In 2014, the Ninth Circuit Court struck down Nevada’s same-sex marriage ban, saying it violated the Equal Protection Clause of the U.S. Constitution. That decision effectively enjoined the marriage ban in the state Constitution, allowing county clerks in October 2014 to begin issuing marriage licenses to same-sex couples.

Nationally, all state-based same-sex marriage bans were overturned in 2015 following the U.S. Supreme Court’s 5-4 decision in Obergefell v. Hodges. That decision, authored by former Justice Anthony Kennedy, overruled same-sex marriage bans in 30 states and found that the right to marry (regardless of gender) is protected under the Constitution’s due process clause.

Nevada lawmakers in 2017 approved AB229, which updated state law to recognize and authorize the issuing of marriage licenses regardless of gender. 

Passing Question 2 in 2020 would not change any marriage practices in Nevada, but would remove the unenforceable and struck-down language regarding marriage from the state’s Constitution.

What have other states done? Of the 30 states that had passed or implemented a same-sex marriage ban prior to the high court’s Obergefell decision, Nevada is the first to bring forth a ballot question reversing its previously enacted same-sex marriage ban.

Arguments for passing Question 2: Supporters of the ballot question (in a digest published by the secretary of state’s office) say approval would take “discriminatory language” out of Nevada’s constitution and ensure “marriage equality for all Nevadans.”

They also say the religious exemption preserves the “constitutional right to religious freedom,” and won’t force individual clergy to perform a marriage.

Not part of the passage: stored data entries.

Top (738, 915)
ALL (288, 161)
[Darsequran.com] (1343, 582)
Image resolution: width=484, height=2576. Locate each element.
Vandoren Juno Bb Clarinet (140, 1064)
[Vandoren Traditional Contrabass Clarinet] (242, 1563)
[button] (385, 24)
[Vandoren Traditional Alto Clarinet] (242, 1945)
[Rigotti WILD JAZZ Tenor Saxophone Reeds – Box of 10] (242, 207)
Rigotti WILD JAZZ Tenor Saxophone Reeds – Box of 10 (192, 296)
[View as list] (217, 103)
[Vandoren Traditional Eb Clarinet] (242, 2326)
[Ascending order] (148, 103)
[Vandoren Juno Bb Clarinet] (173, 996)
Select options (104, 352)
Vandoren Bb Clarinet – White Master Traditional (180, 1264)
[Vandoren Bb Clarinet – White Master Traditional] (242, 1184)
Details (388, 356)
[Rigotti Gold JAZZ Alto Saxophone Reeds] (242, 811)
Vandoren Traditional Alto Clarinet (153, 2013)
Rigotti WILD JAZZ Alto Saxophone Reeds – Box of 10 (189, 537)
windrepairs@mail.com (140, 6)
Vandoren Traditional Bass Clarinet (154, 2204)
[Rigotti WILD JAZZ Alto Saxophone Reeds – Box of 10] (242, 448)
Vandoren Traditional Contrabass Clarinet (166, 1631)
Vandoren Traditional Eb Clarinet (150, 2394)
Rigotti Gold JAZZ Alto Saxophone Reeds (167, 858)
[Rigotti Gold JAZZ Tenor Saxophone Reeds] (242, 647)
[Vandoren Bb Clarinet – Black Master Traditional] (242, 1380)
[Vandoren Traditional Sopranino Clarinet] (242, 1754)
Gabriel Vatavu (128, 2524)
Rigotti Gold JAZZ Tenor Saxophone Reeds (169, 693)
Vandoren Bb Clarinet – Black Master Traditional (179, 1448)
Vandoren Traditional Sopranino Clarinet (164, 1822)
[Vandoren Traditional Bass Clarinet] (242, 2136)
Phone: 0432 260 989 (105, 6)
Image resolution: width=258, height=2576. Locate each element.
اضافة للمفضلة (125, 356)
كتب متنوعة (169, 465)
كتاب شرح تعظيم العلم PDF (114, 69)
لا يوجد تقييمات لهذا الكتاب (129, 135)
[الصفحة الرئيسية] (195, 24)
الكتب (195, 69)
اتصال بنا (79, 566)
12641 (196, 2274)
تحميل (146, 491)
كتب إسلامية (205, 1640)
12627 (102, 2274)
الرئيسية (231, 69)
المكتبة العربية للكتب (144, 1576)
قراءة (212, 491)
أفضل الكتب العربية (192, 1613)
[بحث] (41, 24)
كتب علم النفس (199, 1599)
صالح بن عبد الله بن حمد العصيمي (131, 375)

They further argue that domestic partnerships, which were previously allowed under Nevada law, are not equal either legally or for tax purposes to a marriage. 

Arguments against passing Question 2: Opponents (in a digest published by the secretary of state’s office) say the measure is unnecessary and that domestic partnerships are “a viable option for same-sex couples in Nevada.”

They also state that same-sex marriage “raises serious questions” about the right to religious freedom in Nevada, and that voters are being asked two decades later to approve a change on an issue that voters already decided twice at the ballot box.

How Question 2 qualified for the ballot: This question comes to voters after being approved during the last two sessions of the Legislature.

The initial version of the constitutional amendment (AJR2) was introduced in the 2017 Legislature and sponsored by former Assemblyman Nelson Araujo and state Sen. David Parks. It passed on a party-line 27-14 vote in the Assembly, but on a 19-2 vote in the state Senate after it was amended to include language on religious exemption. 

AJR2 returned to the 2019 Legislature, where it passed on a 37-2 vote in the Assembly and on a 19-2 vote in the Senate, sending the proposed constitutional change to the 2020 ballot.

Primary funders: No political action committees supporting or opposing the ballot question have been formed. 

A coalition of progress groups, including the ACLU of Nevada, Battle Born Progress, Human Rights Campaign, Make the Road Nevada, Progressive Leadership Alliance of Nevada, Planned Parenthood Advocates and Silver State Equality formed a “Yes on Question 2” coalition in early September.

Financial impact: There is no anticipated financial impact expected if Question 2 passes, given that same-sex marriage is already recognized in Nevada.

Status: If approved by a majority of voters, the language in Question 2 will become part of Nevada’s Constitution on Nov. 24, 2020.